■ データセット:
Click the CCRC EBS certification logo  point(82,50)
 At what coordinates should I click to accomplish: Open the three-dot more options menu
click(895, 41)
---
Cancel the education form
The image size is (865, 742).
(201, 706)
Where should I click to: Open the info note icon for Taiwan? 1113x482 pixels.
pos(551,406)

■ 指示: 「At what coordinates」を含む行から「click(895, 41)」を含む行までだけを、「three-dot」を「vertical」に入れ替えて書き直せ。ほかの部分はそのままにする。

■ 解答:
 At what coordinates should I click to accomplish: Open the vertical more options menu
click(895, 41)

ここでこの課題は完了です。